Rekabet Kurumu ihlalleri algoritma ile önleyecek

Rekabet Kurumu Başkanı Birol Küle, geliştirecekleri algoritma sistemiyle pazarda “ihlale yürüyen” sürecin önünü keseceklerini söyledi. Dijital pazarda rekabet şartlarının tesisine yönelik bir düzenlemenin hazırlıklarını tamamladıklarını belirten Küle, 28. Dönemde Meclis’ten bu konuda bir yasal düzenleme beklediklerini kaydetti.
★ ★ ★
→ Yapılacak iş
Rekabet Kurumu haberinden "Rekabet Kurumu ihlalleri" ile başlayıp "düzenleme beklediklerini kaydetti." kısmına kadar devam eden bölümü hiç değiştirmeden çıkar.

→ Kaynak veriler
★ ★ ★
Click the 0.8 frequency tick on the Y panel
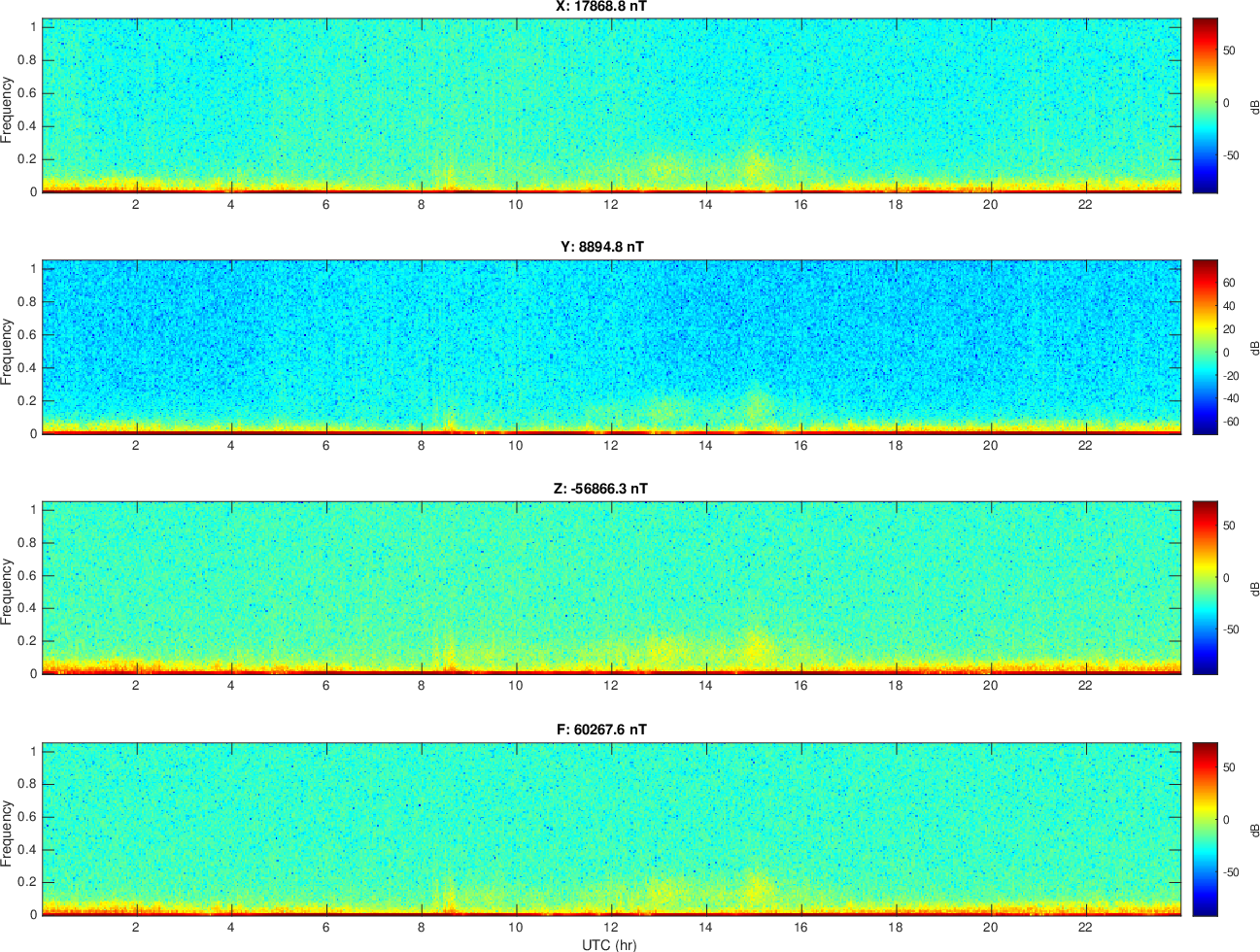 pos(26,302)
★ ★ ★
→ Alıştırma çıktısı
Rekabet Kurumu ihlalleri algoritma ile önleyecek

Rekabet Kurumu Başkanı Birol Küle, geliştirecekleri algoritma sistemiyle pazarda “ihlale yürüyen” sürecin önünü keseceklerini söyledi. Dijital pazarda rekabet şartlarının tesisine yönelik bir düzenlemenin hazırlıklarını tamamladıklarını belirten Küle, 28. Dönemde Meclis’ten bu konuda bir yasal düzenleme beklediklerini kaydetti.